Stored data entries
====
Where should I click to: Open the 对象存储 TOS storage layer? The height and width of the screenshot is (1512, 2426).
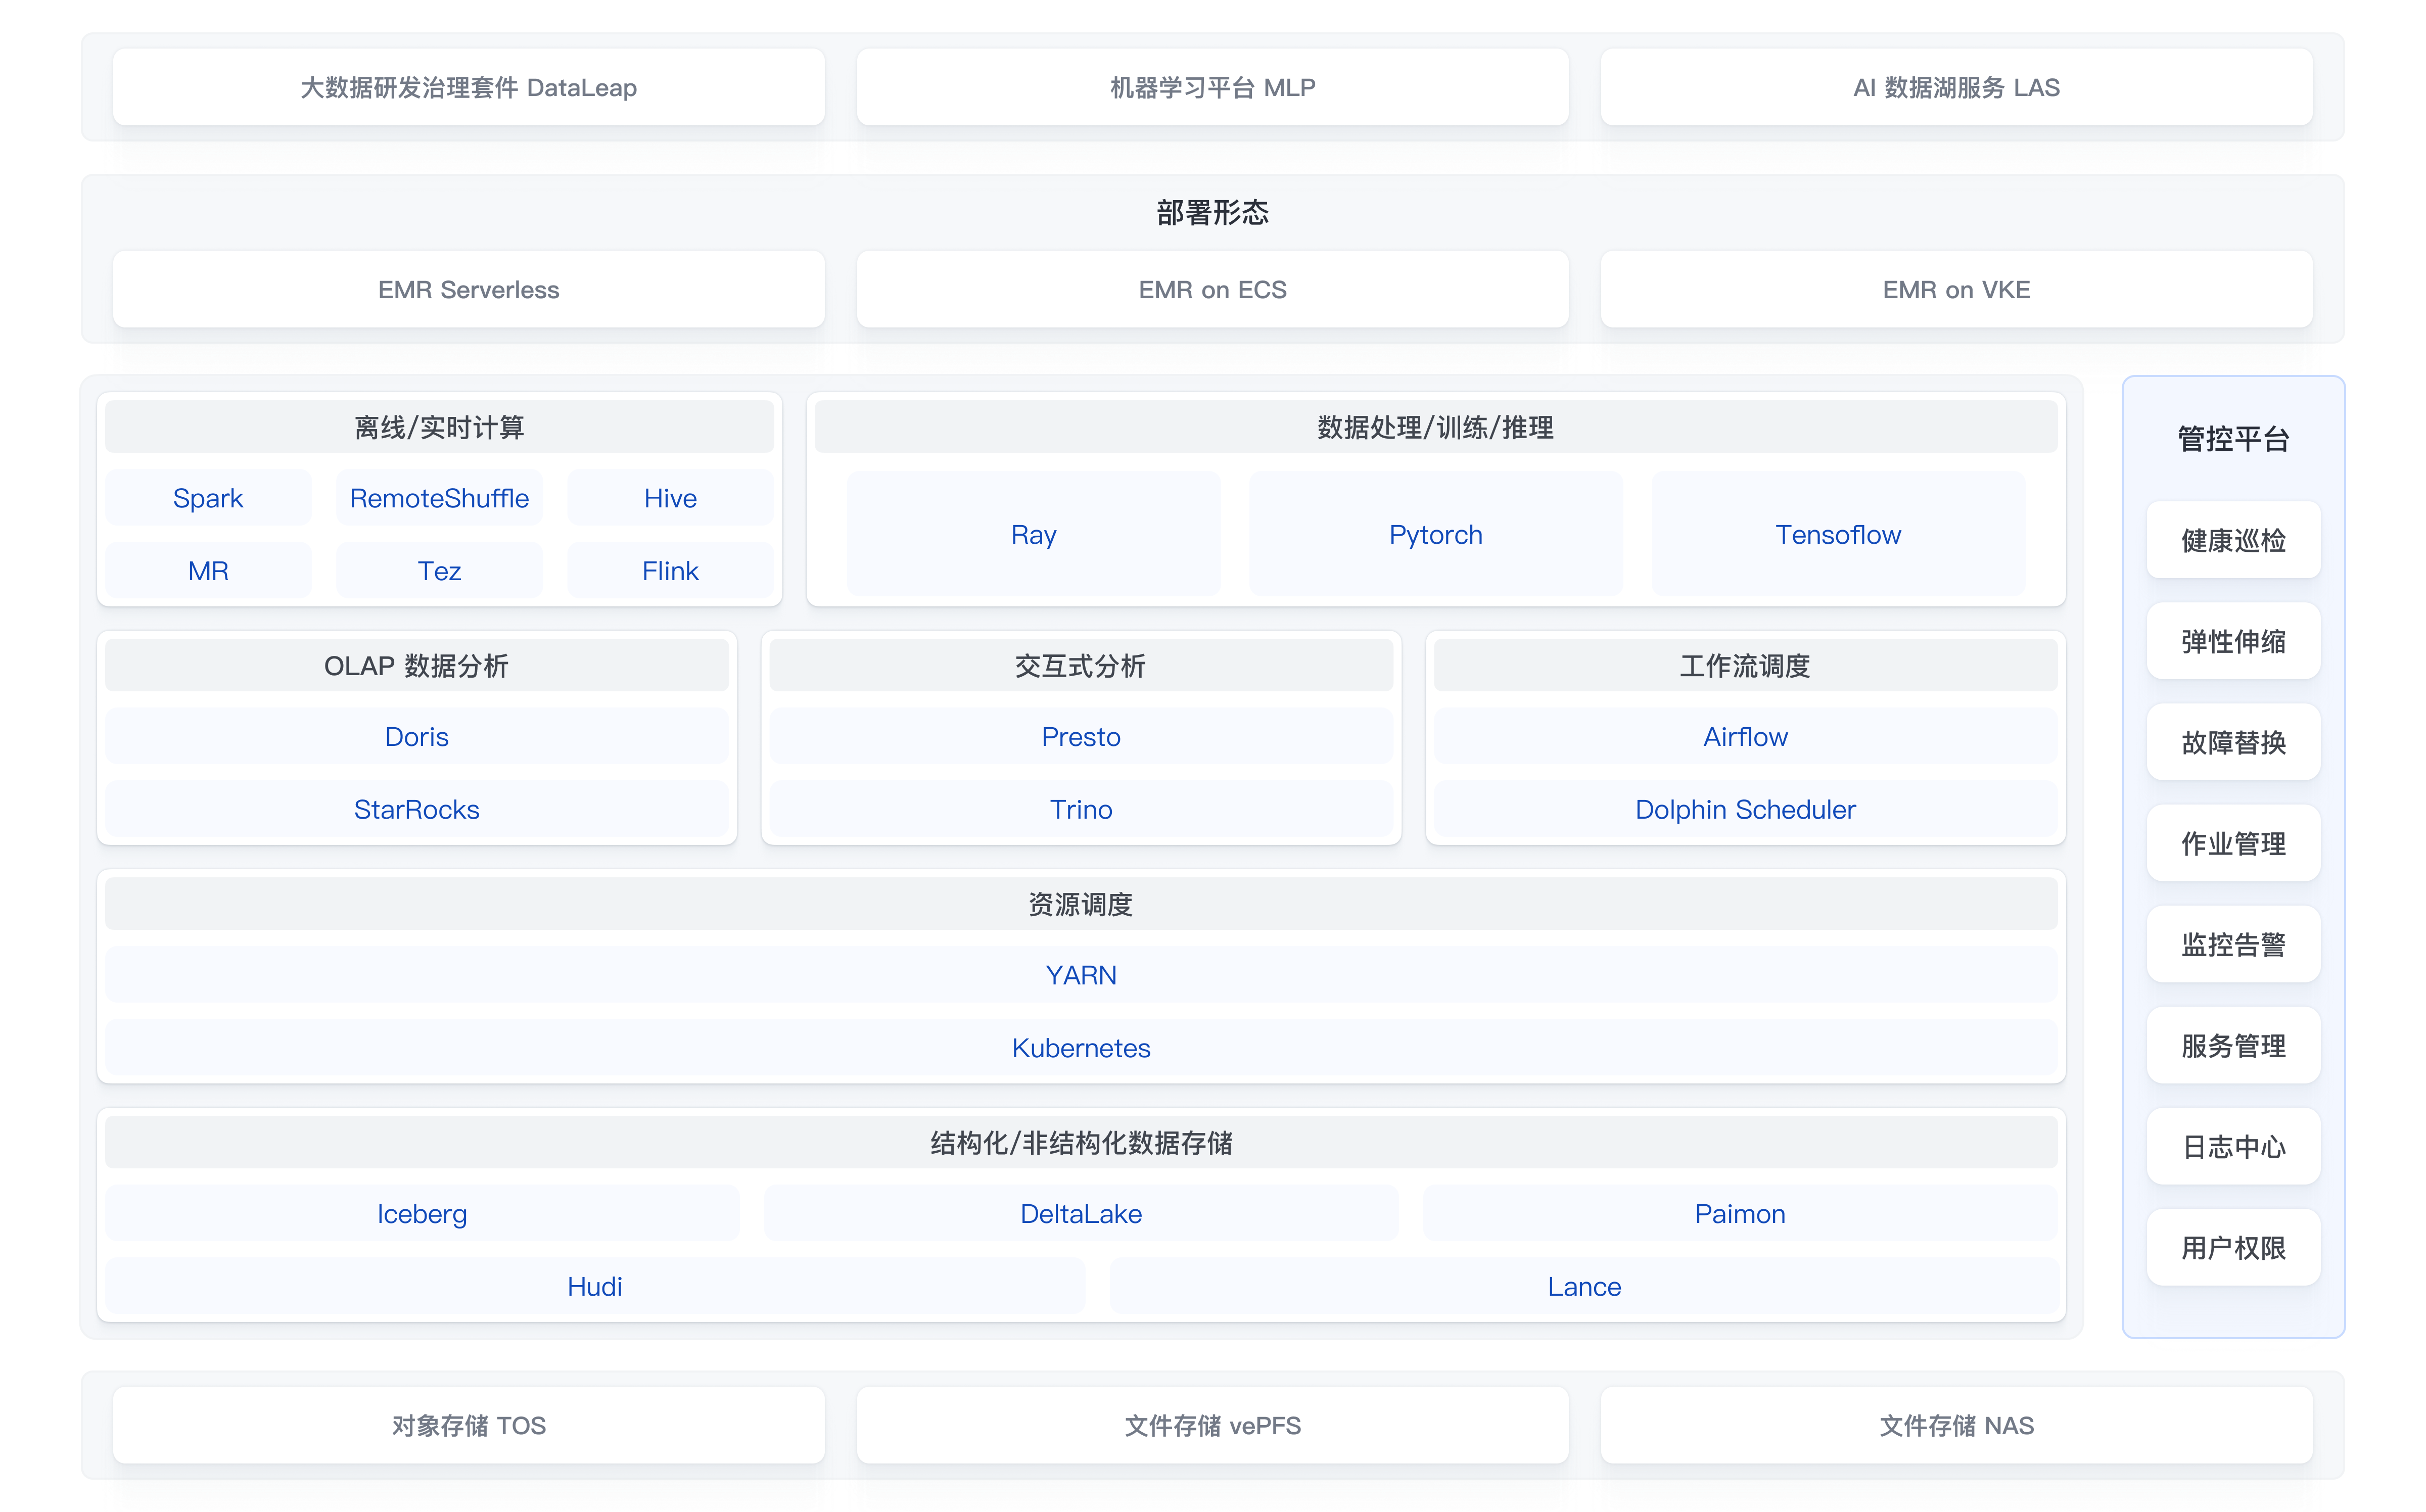(x=468, y=1427)
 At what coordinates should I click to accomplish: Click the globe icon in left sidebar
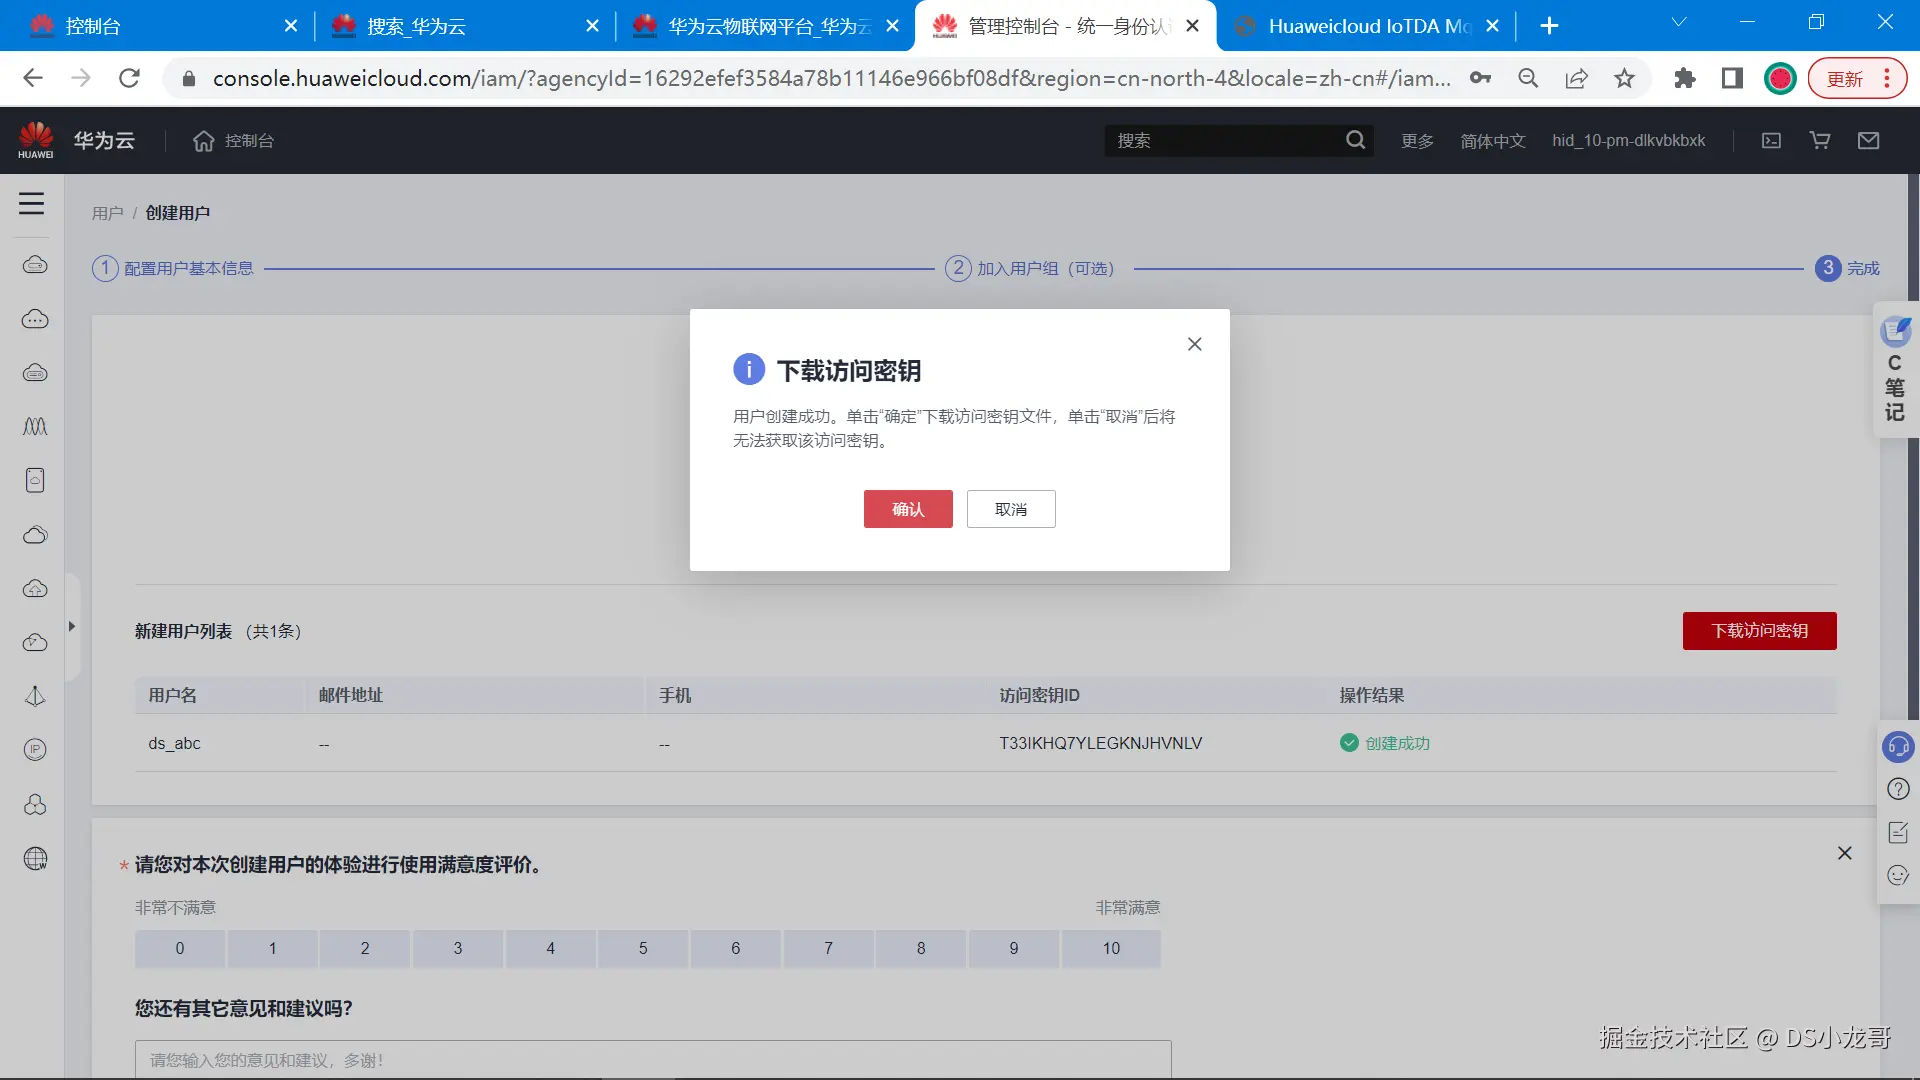coord(35,858)
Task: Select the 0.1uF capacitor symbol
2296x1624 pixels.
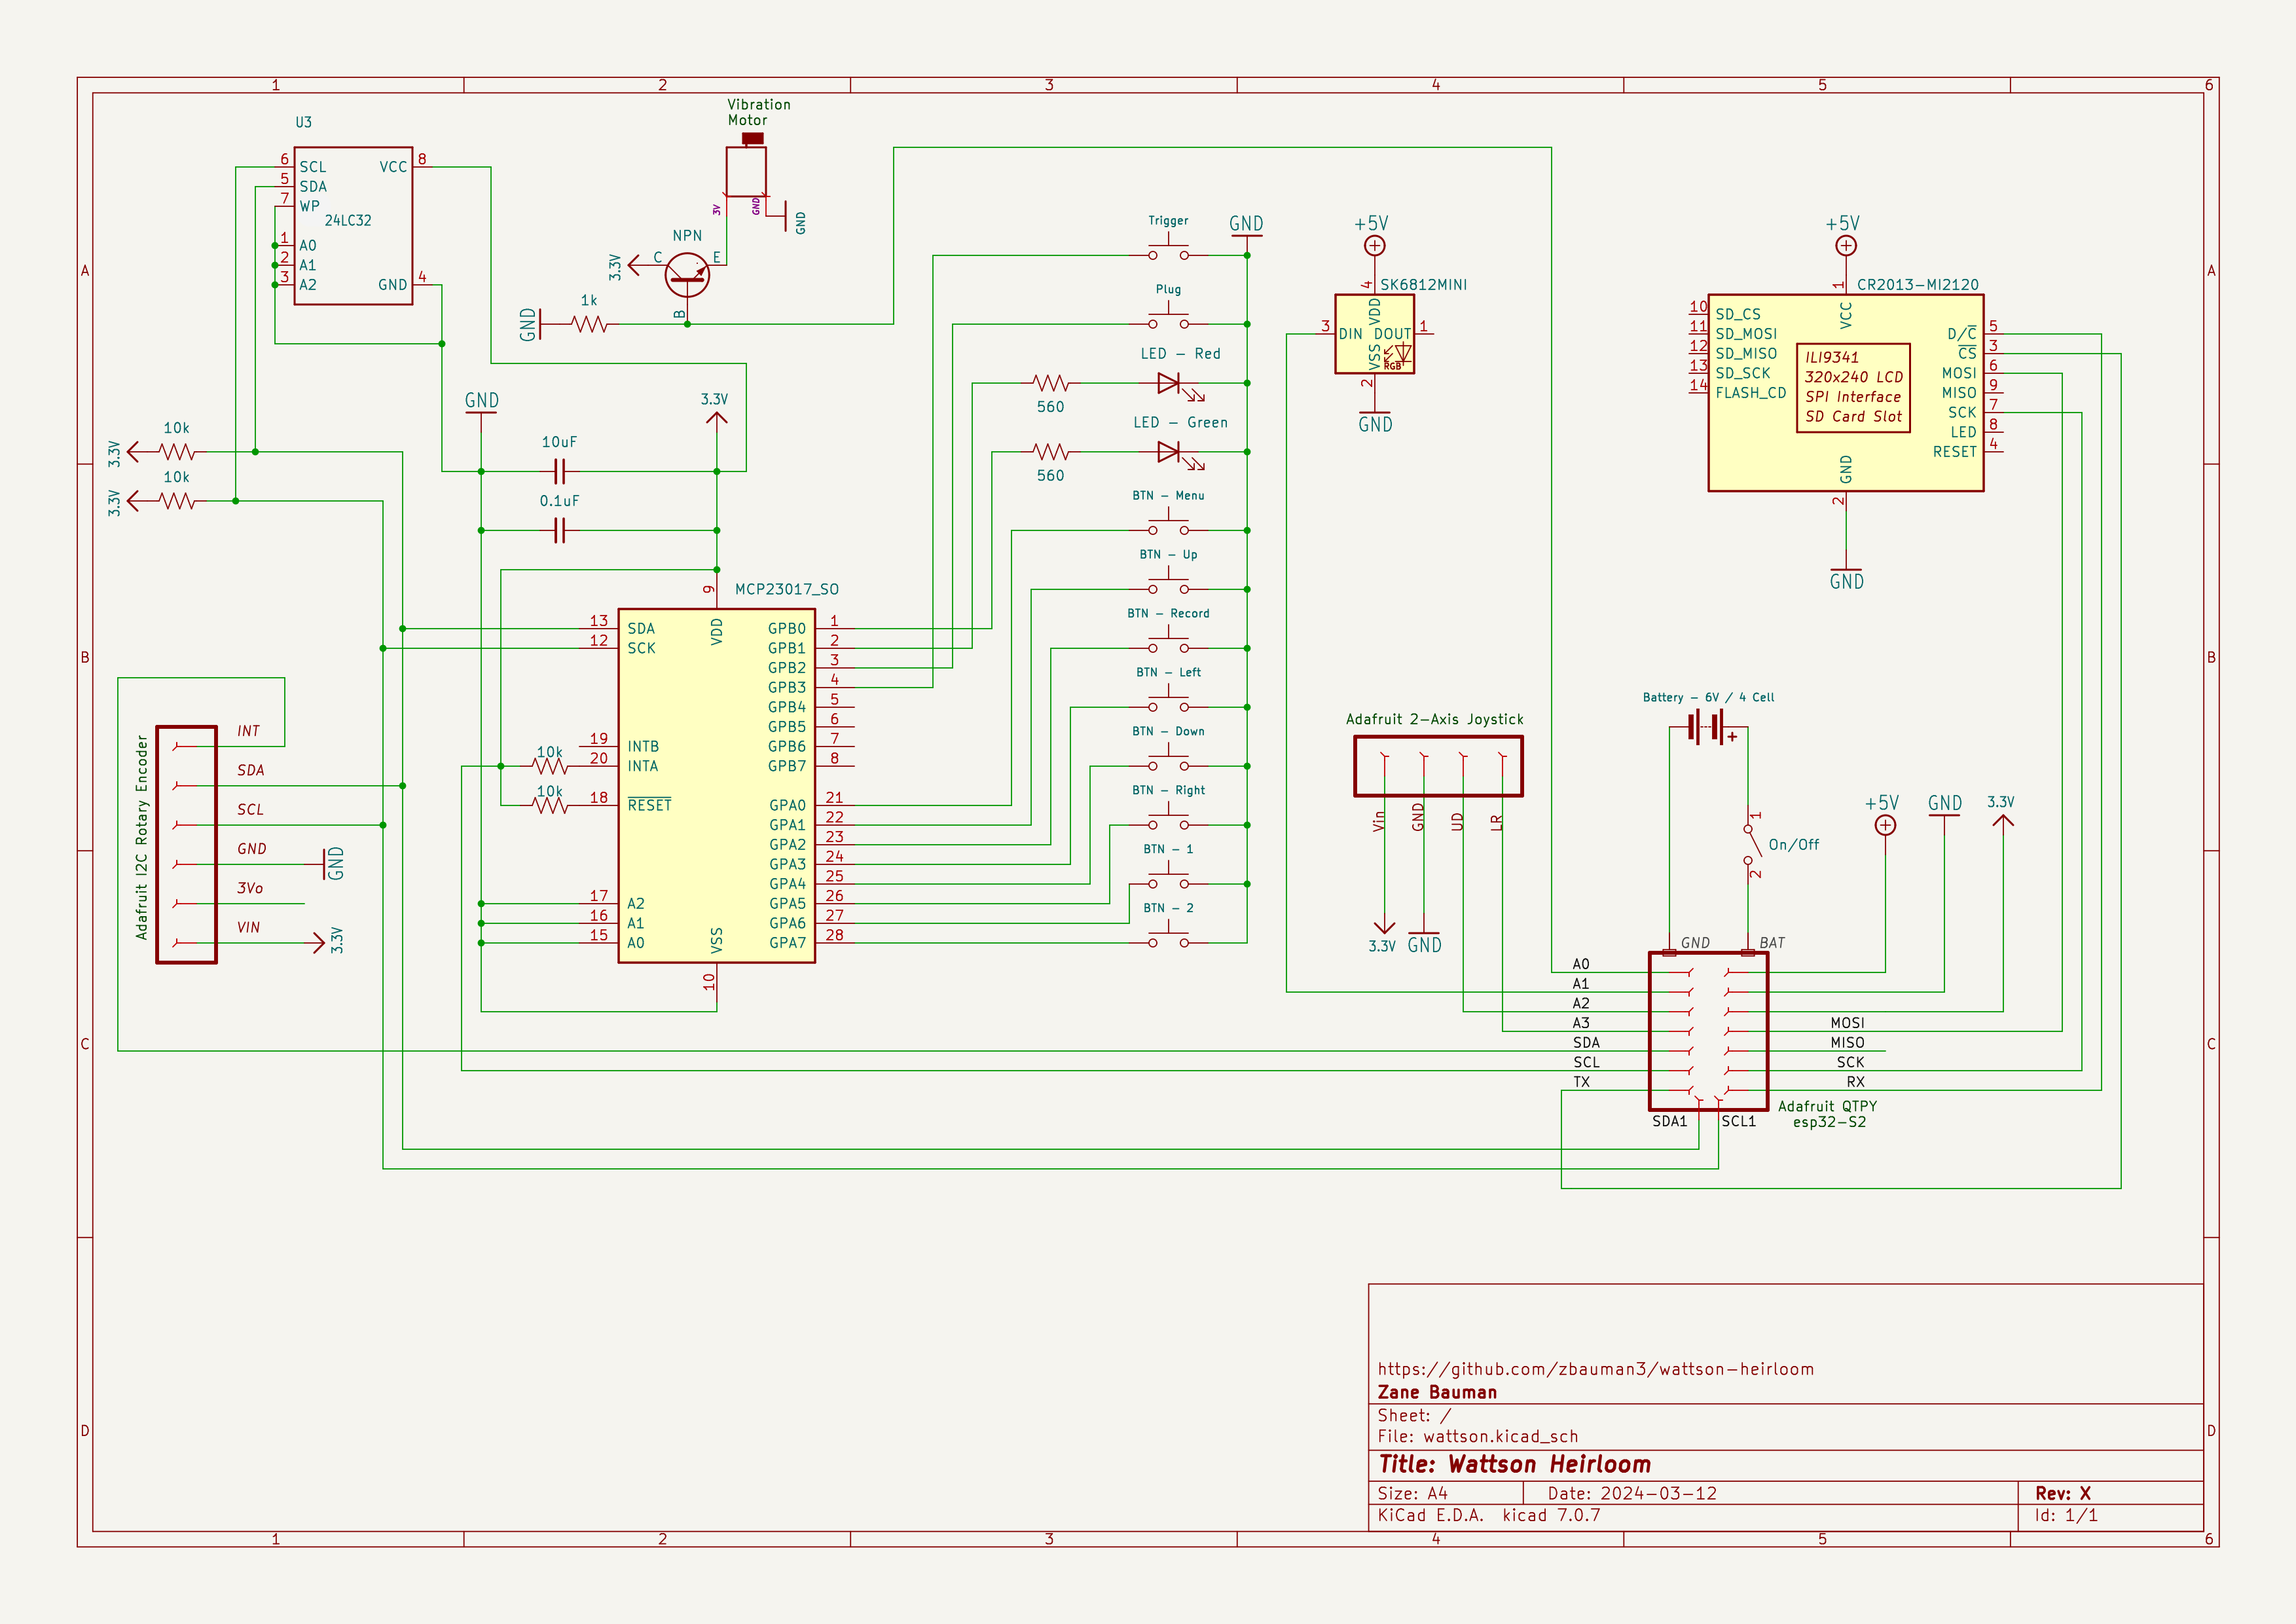Action: (x=559, y=530)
====
**Task requirements**: Only the lines from the one containing "Task: Select the 0.1uF capacitor symbol" through the last line of the entries should be transcribed, exactly and with no pictures.

**Exercise answer**:
Task: Select the 0.1uF capacitor symbol
2296x1624 pixels.
Action: (x=559, y=530)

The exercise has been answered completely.